§ **Given text**
[PD-dev] broken msgs cause Tcl traces, how to debug it?

Mon Jan 23 22:05:51 CET 2012

Ok, I think I nailed it with lots of help from #tcl on freenode.  It not
only seems to fix the intermittent problem, but also seems to be a bit
faster, due to using Tcl properly.  I attached the patch I just
committed to pd-extended.  The while {[info complete]} loop did a lot of
extra work because it was running again and again on the same chunk. 
That is mostly avoided by first checking if the block ends in a '\n'. 
In my tests, I never saw [info complete] get called or the "missing
close-brace" error get thrown, everything was caught by the test for
'\n' at the end.  Then, I removed all [read] calls and recursive calls
to [pd_readsocket] because they'll just be working on an empty buffer. 
Instead the code now waits for the next [fileevent], where Tcl tells us
that there is indeed more data in the buffer.

Here's a lightly edited transcript of the session:

(02:32:35 PM) _hc: thommey kbk Gotisch aku: ok, I changed the
implementation to use [gets] and the problem is the same (but in general
execution seems a little faster than my previous approach using [read])

§ **Task 1**
Print the part of the Tcl debugging post from "In my tests, I" up to and including "approach using [read])".

§ **Provided entries**
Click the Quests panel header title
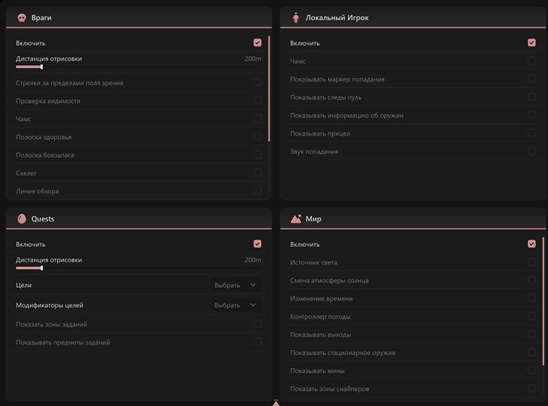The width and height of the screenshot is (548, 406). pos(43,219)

* * *

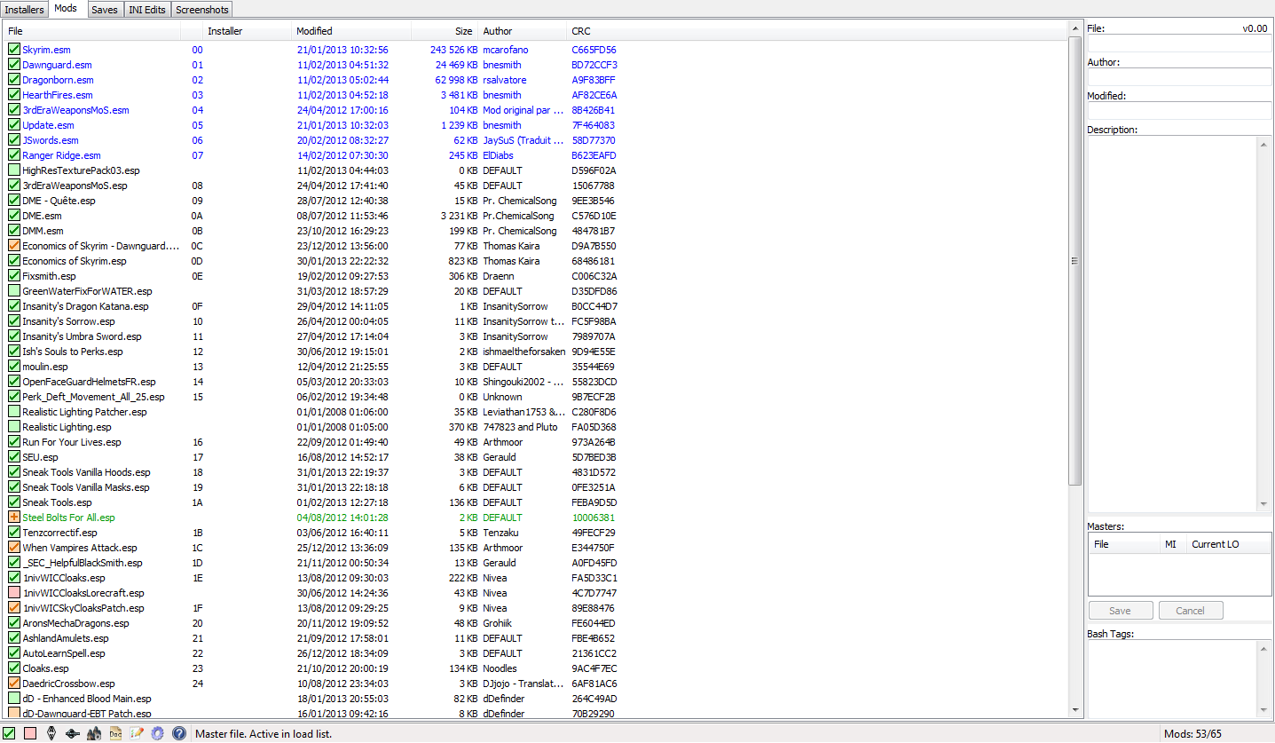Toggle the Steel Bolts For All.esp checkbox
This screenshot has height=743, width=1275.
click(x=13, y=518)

§ **Task 2**
Output the records from the line with "Toggle the Steel Bolts For All.esp checkbox" up to and including the line with "click(x=13, y=518)", repeating those lines exactly and leaving out the pictures.

§ **Solution 1**
In my tests, I never saw [info complete] get called or the "missing
close-brace" error get thrown, everything was caught by the test for
'\n' at the end.  Then, I removed all [read] calls and recursive calls
to [pd_readsocket] because they'll just be working on an empty buffer. 
Instead the code now waits for the next [fileevent], where Tcl tells us
that there is indeed more data in the buffer.

Here's a lightly edited transcript of the session:

(02:32:35 PM) _hc: thommey kbk Gotisch aku: ok, I changed the
implementation to use [gets] and the problem is the same (but in general
execution seems a little faster than my previous approach using [read])

§ **Solution 2**
Toggle the Steel Bolts For All.esp checkbox
This screenshot has height=743, width=1275.
click(x=13, y=518)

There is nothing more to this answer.